Instruction: Copy out the records word for word, starting at the very first line and ending at the line that contains "pos(1892,143)".

Interface element records:
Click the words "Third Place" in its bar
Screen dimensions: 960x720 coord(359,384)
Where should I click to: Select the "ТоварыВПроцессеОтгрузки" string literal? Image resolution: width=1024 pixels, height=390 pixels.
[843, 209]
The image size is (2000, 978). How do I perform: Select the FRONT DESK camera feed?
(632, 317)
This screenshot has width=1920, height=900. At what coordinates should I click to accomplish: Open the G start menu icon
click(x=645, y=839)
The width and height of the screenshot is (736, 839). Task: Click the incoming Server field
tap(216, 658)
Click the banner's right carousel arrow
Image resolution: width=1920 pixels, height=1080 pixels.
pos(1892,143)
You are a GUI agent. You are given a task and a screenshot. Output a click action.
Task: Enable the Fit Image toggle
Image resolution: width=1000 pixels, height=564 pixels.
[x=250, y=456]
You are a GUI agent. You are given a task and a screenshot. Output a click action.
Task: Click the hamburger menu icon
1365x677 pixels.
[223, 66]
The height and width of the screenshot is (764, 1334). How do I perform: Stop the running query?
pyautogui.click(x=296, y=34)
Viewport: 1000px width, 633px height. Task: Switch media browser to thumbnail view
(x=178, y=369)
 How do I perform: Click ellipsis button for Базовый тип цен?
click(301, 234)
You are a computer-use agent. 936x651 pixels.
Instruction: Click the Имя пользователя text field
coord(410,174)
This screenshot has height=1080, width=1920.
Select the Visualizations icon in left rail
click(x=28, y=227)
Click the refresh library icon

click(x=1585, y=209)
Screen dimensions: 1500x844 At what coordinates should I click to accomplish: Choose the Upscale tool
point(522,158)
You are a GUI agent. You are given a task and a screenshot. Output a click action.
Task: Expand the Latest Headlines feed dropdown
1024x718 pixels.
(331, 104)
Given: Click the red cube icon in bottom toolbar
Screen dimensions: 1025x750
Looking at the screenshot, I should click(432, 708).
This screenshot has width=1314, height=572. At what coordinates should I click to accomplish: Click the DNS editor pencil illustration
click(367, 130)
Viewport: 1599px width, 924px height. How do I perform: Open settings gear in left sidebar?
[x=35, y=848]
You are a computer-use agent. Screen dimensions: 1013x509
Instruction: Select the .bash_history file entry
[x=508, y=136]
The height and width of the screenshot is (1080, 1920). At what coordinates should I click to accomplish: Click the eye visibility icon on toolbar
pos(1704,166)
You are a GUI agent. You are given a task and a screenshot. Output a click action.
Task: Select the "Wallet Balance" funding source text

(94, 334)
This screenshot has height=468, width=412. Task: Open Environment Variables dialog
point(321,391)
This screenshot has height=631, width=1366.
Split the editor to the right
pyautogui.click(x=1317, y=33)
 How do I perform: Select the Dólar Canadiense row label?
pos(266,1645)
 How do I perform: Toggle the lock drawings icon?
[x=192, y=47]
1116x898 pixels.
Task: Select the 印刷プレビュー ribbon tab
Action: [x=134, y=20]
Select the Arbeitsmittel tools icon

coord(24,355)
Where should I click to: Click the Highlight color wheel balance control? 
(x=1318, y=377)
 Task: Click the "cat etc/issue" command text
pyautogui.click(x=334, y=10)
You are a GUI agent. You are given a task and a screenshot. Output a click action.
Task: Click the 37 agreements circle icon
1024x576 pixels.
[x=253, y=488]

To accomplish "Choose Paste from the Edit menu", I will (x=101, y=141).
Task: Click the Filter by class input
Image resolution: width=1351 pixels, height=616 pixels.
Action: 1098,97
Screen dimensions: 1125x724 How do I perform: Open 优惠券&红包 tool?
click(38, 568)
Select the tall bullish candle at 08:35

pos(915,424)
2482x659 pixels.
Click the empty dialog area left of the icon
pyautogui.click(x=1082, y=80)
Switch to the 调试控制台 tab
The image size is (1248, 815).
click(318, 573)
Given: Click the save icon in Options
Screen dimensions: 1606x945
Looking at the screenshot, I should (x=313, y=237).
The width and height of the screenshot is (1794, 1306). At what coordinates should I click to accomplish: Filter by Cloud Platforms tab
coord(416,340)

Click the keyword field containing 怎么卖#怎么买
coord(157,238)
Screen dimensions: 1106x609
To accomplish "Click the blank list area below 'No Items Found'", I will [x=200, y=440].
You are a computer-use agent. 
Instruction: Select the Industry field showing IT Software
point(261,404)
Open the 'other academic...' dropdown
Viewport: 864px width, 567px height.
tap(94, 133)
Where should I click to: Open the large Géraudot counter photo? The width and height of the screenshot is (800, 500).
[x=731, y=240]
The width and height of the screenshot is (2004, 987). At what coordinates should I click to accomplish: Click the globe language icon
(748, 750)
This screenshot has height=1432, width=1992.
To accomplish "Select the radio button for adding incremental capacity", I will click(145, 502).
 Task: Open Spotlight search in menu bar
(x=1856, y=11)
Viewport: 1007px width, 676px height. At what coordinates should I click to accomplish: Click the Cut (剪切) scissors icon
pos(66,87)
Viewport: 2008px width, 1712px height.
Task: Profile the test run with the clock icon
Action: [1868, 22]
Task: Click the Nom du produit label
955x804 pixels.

Response for this exercise:
Click the words "Third Place" in its bar
Screen dimensions: 960x720 coord(359,384)
Where should I click to: Select the "ТоварыВПроцессеОтгрузки" string literal? Image resolution: width=1024 pixels, height=390 pixels.
[843, 209]
The image size is (2000, 978). How do I perform: Select the FRONT DESK camera feed?
(632, 317)
This screenshot has width=1920, height=900. At what coordinates should I click to accomplish: Open the G start menu icon
click(x=645, y=839)
The width and height of the screenshot is (736, 839). Task: Click the incoming Server field
tap(216, 658)
Click the banner's right carousel arrow
Image resolution: width=1920 pixels, height=1080 pixels.
pos(1892,143)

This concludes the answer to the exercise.